Cambridge University will be criticised for exercising insufficient "vigilance" over degrees awarded in its name when its first quality assurance audit for 11 years is published next month.

According to extracts from a draft report by the Quality Assurance Agency, seen by The THES, the university will be ordered to review its arrangements for monitoring awards offered in partnership with outside bodies "as a matter of high priority".

Although Cambridge will be given a general vote of "broad confidence", the QAA has asked for a number of improvements.

The report, due in mid-October, is seen as a test of the agency's "light-touch" regime. The system is designed to ease the bureaucratic and financial burden on universities by sweeping away universal teaching-quality assessments and replacing them with a system of six-yearly audits, taking a trusting approach to universities with proven track records.

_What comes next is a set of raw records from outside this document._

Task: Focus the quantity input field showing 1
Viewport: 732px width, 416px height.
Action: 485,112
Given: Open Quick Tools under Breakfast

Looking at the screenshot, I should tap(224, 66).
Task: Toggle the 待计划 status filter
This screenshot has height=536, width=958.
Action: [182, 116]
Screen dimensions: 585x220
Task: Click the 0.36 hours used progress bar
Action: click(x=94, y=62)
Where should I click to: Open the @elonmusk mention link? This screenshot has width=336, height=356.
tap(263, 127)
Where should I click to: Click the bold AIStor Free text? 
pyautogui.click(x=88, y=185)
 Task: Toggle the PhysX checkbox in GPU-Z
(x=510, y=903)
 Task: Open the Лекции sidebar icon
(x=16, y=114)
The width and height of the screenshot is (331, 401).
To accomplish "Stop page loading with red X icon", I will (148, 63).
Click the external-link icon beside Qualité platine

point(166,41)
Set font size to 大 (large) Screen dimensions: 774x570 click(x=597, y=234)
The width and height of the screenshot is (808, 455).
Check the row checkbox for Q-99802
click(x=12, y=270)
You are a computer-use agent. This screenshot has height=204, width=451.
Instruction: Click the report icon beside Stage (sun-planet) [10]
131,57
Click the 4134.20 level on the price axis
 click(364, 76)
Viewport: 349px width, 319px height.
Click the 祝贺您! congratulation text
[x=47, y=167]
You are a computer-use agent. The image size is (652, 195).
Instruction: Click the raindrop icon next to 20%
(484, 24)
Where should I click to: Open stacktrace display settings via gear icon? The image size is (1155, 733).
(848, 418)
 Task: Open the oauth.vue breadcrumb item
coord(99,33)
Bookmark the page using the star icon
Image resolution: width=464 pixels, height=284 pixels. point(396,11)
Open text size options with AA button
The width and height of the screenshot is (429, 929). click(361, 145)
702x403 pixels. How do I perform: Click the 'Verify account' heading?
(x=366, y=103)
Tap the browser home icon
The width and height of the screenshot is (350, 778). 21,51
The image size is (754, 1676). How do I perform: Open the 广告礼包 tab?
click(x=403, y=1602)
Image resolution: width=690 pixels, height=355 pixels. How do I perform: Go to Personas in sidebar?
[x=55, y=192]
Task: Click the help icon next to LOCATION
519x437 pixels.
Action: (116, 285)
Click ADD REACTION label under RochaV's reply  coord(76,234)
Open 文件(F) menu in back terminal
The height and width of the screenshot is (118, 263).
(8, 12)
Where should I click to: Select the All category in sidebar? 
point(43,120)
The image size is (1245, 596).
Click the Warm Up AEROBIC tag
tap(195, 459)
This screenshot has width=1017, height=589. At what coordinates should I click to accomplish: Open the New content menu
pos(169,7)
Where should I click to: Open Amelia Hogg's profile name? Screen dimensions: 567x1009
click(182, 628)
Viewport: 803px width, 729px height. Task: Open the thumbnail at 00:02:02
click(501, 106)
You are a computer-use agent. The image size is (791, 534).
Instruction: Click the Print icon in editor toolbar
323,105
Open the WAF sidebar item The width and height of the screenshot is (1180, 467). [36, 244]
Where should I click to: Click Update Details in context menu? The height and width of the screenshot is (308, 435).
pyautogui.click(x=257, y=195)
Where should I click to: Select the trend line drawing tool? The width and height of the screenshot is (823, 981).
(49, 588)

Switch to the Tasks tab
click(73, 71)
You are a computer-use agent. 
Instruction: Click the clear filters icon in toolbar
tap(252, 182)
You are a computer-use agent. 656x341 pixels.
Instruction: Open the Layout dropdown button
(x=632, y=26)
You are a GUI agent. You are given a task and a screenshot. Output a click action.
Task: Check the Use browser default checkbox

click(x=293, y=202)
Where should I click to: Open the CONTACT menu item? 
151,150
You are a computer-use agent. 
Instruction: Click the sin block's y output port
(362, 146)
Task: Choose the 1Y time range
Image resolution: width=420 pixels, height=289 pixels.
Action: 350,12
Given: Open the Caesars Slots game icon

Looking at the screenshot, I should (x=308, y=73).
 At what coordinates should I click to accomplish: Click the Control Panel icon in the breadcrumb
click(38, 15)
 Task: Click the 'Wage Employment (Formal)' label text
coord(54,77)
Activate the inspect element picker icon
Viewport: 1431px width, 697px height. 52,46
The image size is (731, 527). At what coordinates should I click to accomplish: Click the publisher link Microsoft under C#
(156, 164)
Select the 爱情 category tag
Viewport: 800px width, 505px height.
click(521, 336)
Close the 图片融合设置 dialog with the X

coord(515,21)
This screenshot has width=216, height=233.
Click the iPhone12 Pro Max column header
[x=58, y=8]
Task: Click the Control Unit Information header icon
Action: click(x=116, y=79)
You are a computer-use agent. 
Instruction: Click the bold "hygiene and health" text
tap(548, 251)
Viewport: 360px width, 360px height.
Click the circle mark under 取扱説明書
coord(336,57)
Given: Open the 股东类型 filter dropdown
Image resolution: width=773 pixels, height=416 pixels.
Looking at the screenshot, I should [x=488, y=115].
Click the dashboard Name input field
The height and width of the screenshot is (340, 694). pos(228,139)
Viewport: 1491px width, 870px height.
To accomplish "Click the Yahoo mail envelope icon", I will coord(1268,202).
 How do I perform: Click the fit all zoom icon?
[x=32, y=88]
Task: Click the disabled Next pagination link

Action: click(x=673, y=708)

Cambridge has been one of the most vociferous campaigners against excessive external scrutiny. Since an uncomfortable experience of scrutiny in 1992, the university has twice refused to be audited by the QAA, claiming that its international reputation for teaching and research excellence speaks for itself.

The new report will be seen as affirmation of QAA chief executive Peter Williams' mantra that the new quality audit regime is "light touch, but not soft touch". It will highlight the continuing culture clash between the QAA, which is keen to see institutions exercising centralised "corporate control" over awards, and Cambridge, which operates a highly devolved system, delegating responsibility for quality to its faculties and academics.

The draft report warns that there is confusion over the responsibility for Cambridge awards offered in collaboration with other institutions. It says that the university represented one postgraduate award "as an award of the university even though this qualification did not appear on the list of degrees and other awards of the university".

Another postgraduate certificate "to be awarded by another university was being advertised under (the) name of the Cambridge Programme for Industry".

Such problems raise questions about the adequacy of the supervision of collaborative provision by the general board and its education committee on behalf of the university.

"The audit team concluded that the particular vigilance the general board required in respect of the quality assurance of such provision had yet to be exercised," the report says The report recommends that Cambridge should "review, as a matter of high priority, the practices of the general board so as to enable the education committee to receive the information it needs to assure itself that the quality and standards of all those programmes... offered in conjunction with bodies outwith the university, fully meet the requirements of the university for the award of its qualifications".

A spokesman for Cambridge University said: "The report is only in draft form at the moment. The draft is overwhelmingly positive but until the QAA publishes, we can't comment on specifics."